Since I changed the title of my blog to a much more descriptive "the phd experience" I now feel like I should record how it all started. When I told my then boss, the Chief Executive of a prominent social housing provider, of my plans to do a phd and possibly abandon my job (well, going part-time was the first step) she said "Why the fuck would you want to do that for?"

18 months on, I am still wondering what the correct answer is.

Fieldtripping in Amsterdam

I'm now allegedly half way through my phd, if the experience of a phd was time-linear, but it's not, as I have learned. I feel like I still have 2/3 ahead of me (at least) and time keeps ticking away stubbornly without any consideration for my needs.

Whilst I was away fieldtripping with our Masters students in Amsterdam, my partner accidentally deleted my first 2 interviews from my MP3 player (which I hadn't backed up or transcribed - naturally - silly me). Oh, and since Xmas he has twice, accidentally, locked me into the house by taking my keys and his own with him leaving for work, forcing me to escape through the back door and leaving the side gate open for intruders. This is possibly not a great thing to do in Manchester, the ASBO capital of the UK. Sometimes I do feel like there are some invisible forces throwing spanners in the works. In Amsterdam, there were Spaniards in the works, rather too many, as our Hans Brinker experience came to a bitter and premature end due to a rather hyperactive coachload of Spanish schooltrippers causing havoc in the hostel (midnight karaoke in the dorms opposite to my room is not what the doctor ordered for a good night sleep).

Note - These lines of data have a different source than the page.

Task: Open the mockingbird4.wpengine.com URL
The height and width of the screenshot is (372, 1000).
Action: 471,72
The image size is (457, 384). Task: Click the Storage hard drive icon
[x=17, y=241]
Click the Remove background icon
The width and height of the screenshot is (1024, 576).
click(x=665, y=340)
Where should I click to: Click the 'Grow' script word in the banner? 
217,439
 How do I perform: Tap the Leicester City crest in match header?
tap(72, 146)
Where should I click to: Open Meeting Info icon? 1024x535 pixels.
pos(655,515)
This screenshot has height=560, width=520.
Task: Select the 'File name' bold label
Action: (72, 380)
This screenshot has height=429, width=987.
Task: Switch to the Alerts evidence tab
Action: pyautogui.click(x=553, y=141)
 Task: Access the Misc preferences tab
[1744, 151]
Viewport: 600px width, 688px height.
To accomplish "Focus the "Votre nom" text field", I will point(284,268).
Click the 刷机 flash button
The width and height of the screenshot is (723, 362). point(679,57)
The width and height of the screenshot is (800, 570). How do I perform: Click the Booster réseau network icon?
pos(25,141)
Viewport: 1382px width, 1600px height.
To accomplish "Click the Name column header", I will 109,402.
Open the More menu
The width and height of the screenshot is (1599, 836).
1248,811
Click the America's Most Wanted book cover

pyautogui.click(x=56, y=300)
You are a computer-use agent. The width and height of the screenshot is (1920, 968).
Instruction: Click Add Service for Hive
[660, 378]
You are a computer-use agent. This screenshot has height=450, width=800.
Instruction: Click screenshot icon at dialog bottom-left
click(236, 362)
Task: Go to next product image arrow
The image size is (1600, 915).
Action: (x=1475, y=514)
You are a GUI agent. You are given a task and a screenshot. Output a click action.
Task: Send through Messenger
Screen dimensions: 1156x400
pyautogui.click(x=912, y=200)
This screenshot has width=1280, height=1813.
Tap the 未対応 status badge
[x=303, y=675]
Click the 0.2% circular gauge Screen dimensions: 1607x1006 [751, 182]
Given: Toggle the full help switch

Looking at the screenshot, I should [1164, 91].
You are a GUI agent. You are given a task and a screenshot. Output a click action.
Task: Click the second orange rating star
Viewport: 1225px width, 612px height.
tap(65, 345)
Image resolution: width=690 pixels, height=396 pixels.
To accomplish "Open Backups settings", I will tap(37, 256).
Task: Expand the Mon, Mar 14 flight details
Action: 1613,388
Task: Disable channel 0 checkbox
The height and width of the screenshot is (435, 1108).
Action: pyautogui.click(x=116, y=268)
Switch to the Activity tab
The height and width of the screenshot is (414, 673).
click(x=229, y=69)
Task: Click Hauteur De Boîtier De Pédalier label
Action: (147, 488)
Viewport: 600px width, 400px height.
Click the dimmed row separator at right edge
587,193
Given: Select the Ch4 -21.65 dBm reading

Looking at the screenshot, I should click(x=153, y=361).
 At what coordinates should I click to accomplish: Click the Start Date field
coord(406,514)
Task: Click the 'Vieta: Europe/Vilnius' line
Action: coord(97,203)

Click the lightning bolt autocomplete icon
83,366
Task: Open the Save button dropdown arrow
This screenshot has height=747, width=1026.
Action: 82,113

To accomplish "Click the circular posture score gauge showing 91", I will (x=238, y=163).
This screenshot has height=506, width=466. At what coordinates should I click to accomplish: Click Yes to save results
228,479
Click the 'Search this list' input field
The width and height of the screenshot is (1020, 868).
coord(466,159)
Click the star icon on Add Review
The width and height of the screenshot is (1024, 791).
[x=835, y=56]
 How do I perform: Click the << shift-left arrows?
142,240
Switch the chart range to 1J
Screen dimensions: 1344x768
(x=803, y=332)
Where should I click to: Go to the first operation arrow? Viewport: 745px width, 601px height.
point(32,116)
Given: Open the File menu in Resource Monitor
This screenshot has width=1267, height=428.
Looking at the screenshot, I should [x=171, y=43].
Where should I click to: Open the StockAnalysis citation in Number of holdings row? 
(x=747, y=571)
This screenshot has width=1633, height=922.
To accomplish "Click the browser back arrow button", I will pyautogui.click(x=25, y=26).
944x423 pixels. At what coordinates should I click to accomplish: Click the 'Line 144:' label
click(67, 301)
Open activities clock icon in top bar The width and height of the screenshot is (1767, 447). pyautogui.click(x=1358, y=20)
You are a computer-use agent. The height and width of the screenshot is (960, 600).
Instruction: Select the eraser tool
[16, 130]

On a positive note, I did come back with a renewed enthusiasm for cycling, so I am making every effort to get around using my new bike. Even though whilst there, the cyclists really are the "silent killer" for non-native pedestrians: they are the most treacherous element in traffic for anyone used to relying on aural as well as visual signs of approaching vehicles - consider yourself being warned!

After a week hearing it first hand from the right-wingers on how to do regeneration "a la hollandaise", trapsing around estates in the pouring rain, it is a treat to be at home - even if it means getting on with the job that happens to be a phd.

Tuesday, 4 March 2008

evidence-based fallacy?

When academics and policy makers, anyone really trying to improve the conditions of our present society by taking action that will hopefully result in a better outcome in the future, we have got to ask ourselves what is evidence-based policy? By looking at the past and the present conditions alone, we are limiting our understanding of the forces that we assume will remain unchanged so that our intervention will have the desired effect at some time in the near or distant future.

I am not convinced that planning for the future by reactionary measures alone will result in good outcomes, it is a limited method albeit "pragmatic".